原発プロパガンダとメディアコントロールを中心に、マスメディアの様々な問題を明らかにします。

「原発プロパガンダを可視化する」ということ

  「原発広告」「原発広告と地方紙」執筆の狙いは何か、とよく聞かれます。幾つかあるのですが、その中でも最大の狙いは、「原発プロパガンダを可視化する」ということだと考えています。

      今までも、活字で原発広告や原発プロパガンダに言及した本は、幾つもありました。仮にも原発問題を追いかけている記者やライターの方なら、原発ムラの広告攻勢などは百も承知だったからです。

 しかし、一般読者の方は、それらに関する記事を読んでも、「ふ〜ん、そうなのか」と簡単に通り過ぎてしまいがちです。

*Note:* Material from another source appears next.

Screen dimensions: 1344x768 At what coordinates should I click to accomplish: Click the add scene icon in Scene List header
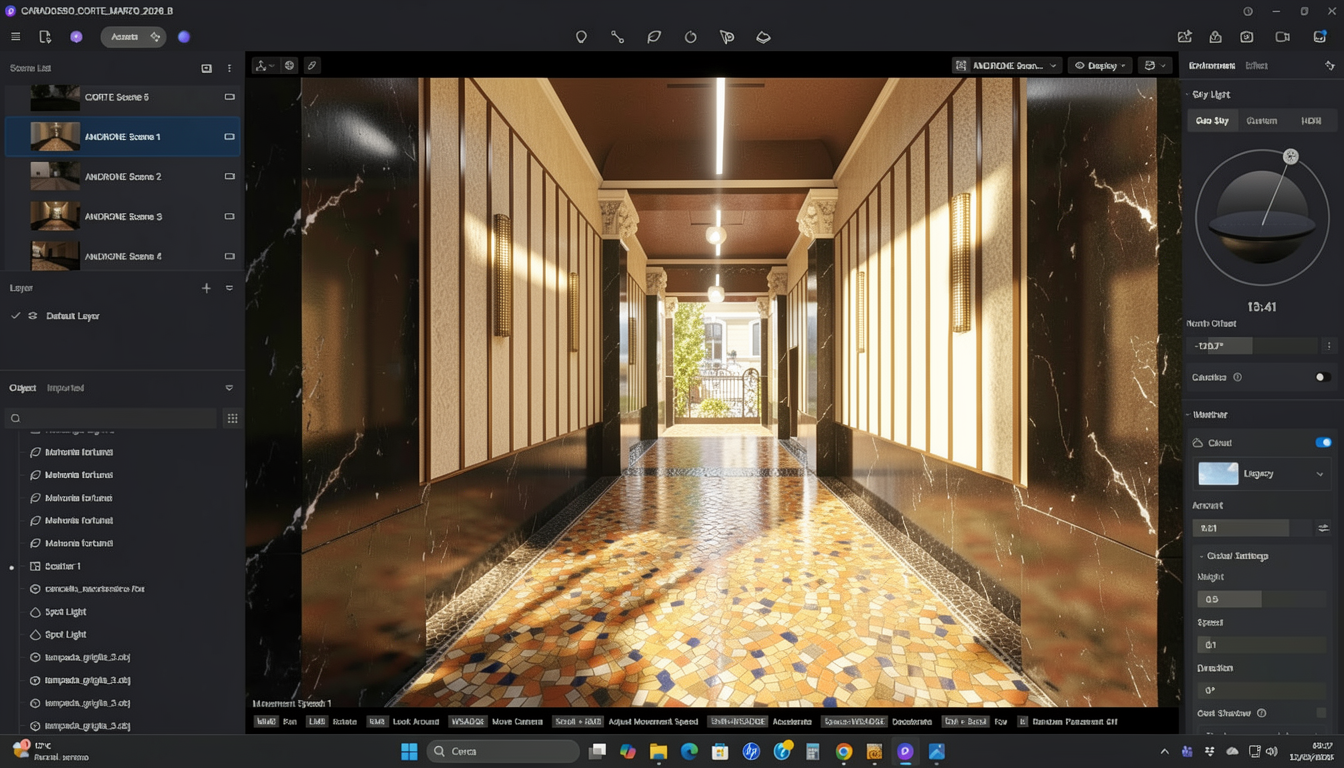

それは当然で、人は誰でも、視覚的要素がなければ記憶にとどめにくく、一つや二つの事例では、その問題の根深さが理解されない、という問題点がありました。

 ましてや、普段から広告や記事に関心を持っている層でなければ、実際の写真なしの記事のみでは、その内容を想像することは困難です。そういう一般の方たちに向けて、原発プロパガンダを「視覚化する」必要があると考えました。拙著では、そこを徹底的に検証することにしたのです。

 このブログやツイッターで何度も書いていますが、原発広告の実態を、実際に掲載された形で収録した書籍はほとんどなく、おそらく早川タダノリ氏の「原発ユートピア日本があるくらいです。そしてさらに地方紙の実態まで視覚化したのは、拙著だけでしょう。

   この方式ならば、とにかく論より証拠、掲載されている広告と記事を見ていただき、読者が自分でそれらを評価できます。原発プロパガンダの規模と怖さを如実に感じてもらうには、この方法が一番適切ではないかと思ったのです。

 

<非常にユニークな視点、超おすすめです!>

原発ユートピア日本

原発ユートピア日本

 

 

 

 

 

堀潤さんのJAM THE WORLDに出演決定!

9月26日(金)、JーWAVEのJAM THE WORLDへの出演が決定しました。同番組は月曜から金曜の毎日、時事問題を分かりやすく解説する骨太な内容で、私もよく聞いているので大変嬉しいです。昨年もちょうど同じ頃に前作「原発広告」発売の際に出演させていただきましたので、今回が2度目となります。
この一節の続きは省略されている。